Required work
Reproduce, word for word, the passage of the vaccination and fertility text below that begins with the words "Valdes said the" and ends with "a booster dose.".

Given these reservations about the vaccine, particularly among pregnant people, the researchers “wanted to determine whether there was actually an impact on certain parameters that are significant for assisted reproductive technology (ART),” Yaima C. Valdes, MD, of the American University of the Caribbean School of Medicine in Plantation, Florida, told Healio.
Ledesma, Valdes and colleagues retrospectively analyzed the characteristics of 106 female fertility care patients, 58 of whom were vaccinated against COVID-19 and 48 of whom were not. The researchers compared the following characteristics by vaccination status:
- BMI;
- donor age;
- levels of thyroid-stimulating hormone, anti-Mullerian hormone, luteinizing hormone post-trigger, serum progesterone pre-trigger;
- number of eggs retrieved;
- number of mature eggs;
- number of fertilized eggs; and
- estradiol levels before human chorionic gonadotropin (hCG) injection.
Analyses revealed no significant associations between any of the analyzed parameters and vaccination status.
“[This] lets people know that it’s safe to be vaccinated, especially since there are a lot of pregnancy complications with not being vaccinated [and having COVID-19],” Valdes said. “So, if people are paying this amount of money to go through these ART treatments, they want to make sure they are able to get vaccinated before or during ART.”
Valdes said the study included patients who received at least one dose of the vaccine, so some may not have had both doses of the vaccine or received a booster dose.

Provided information
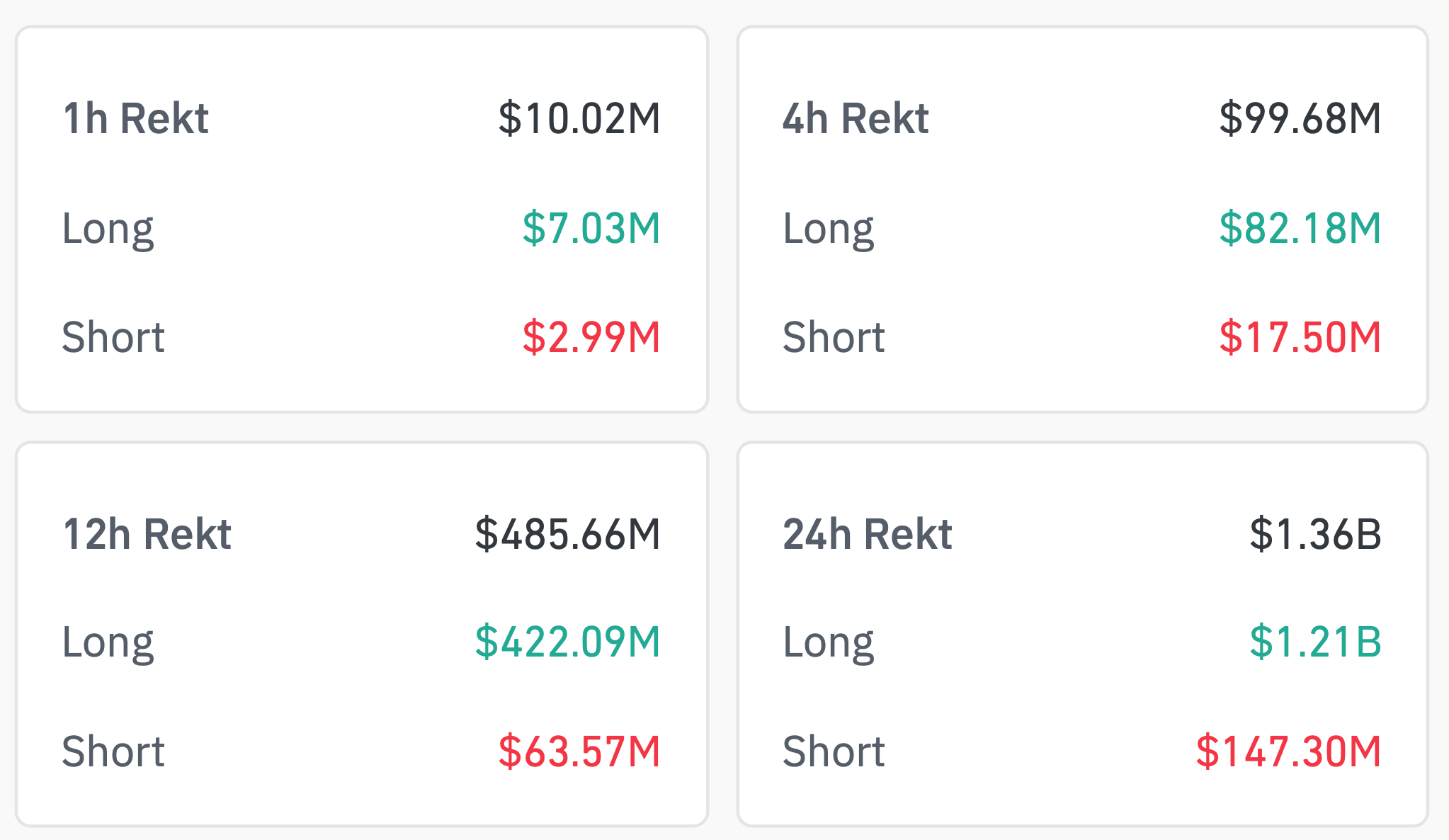Click the Short label in 4h Rekt card
Image resolution: width=1449 pixels, height=840 pixels.
coord(834,337)
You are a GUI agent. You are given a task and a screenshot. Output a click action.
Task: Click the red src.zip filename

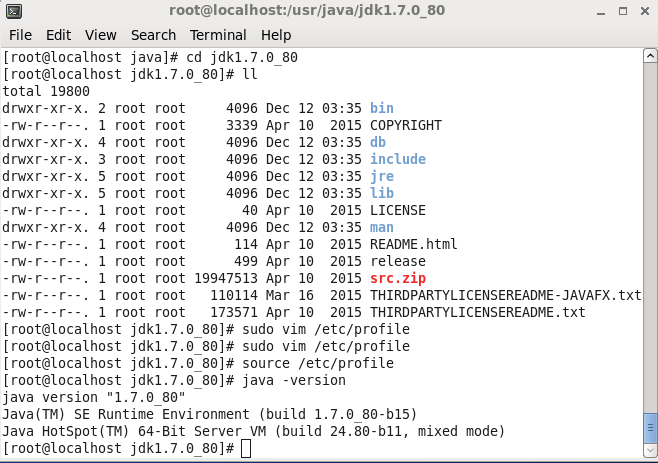tap(398, 278)
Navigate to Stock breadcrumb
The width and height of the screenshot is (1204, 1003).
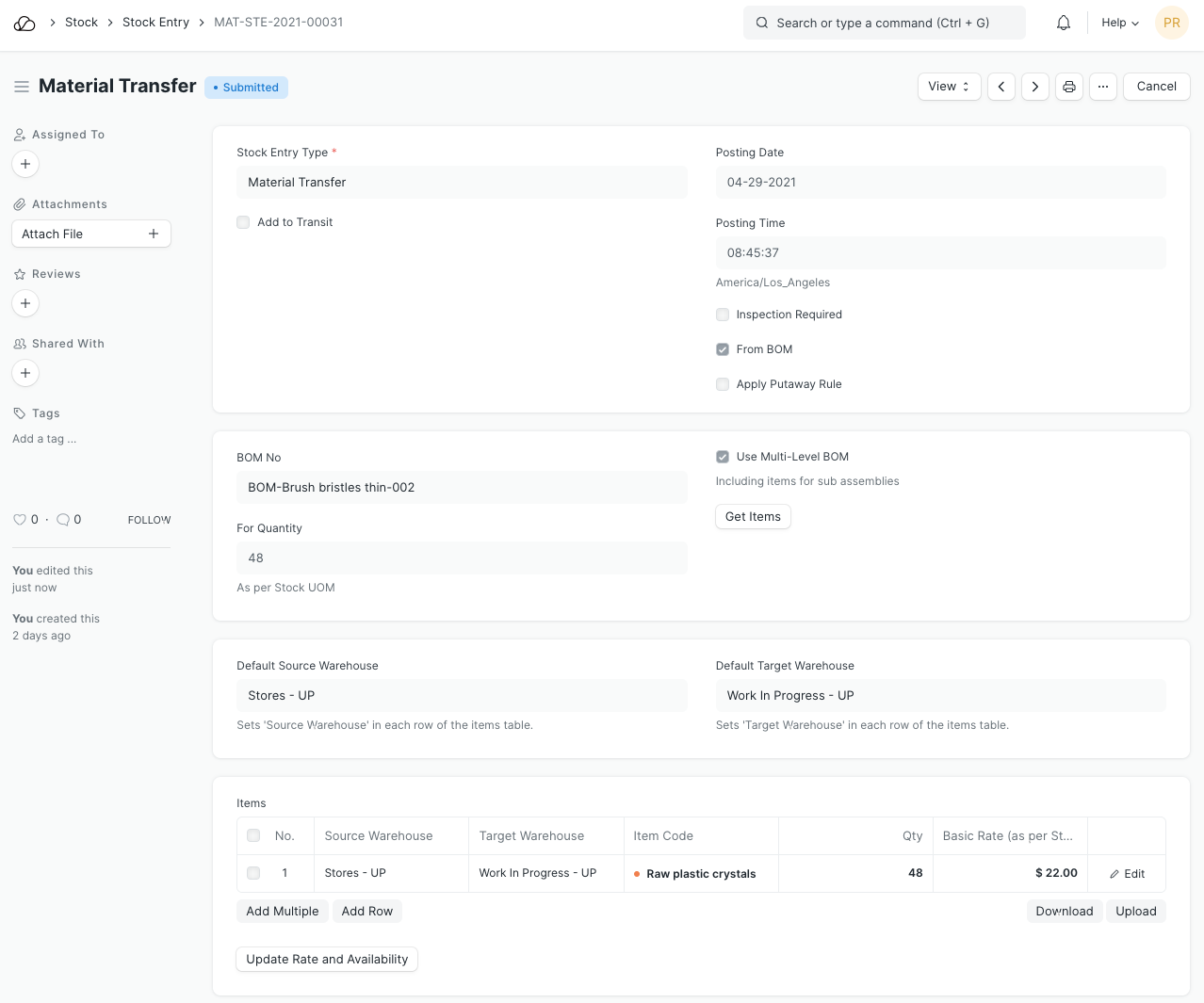pos(81,23)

The answer
Valdes said the study included patients who received at least one dose of the vaccine, so some may not have had both doses of the vaccine or received a booster dose.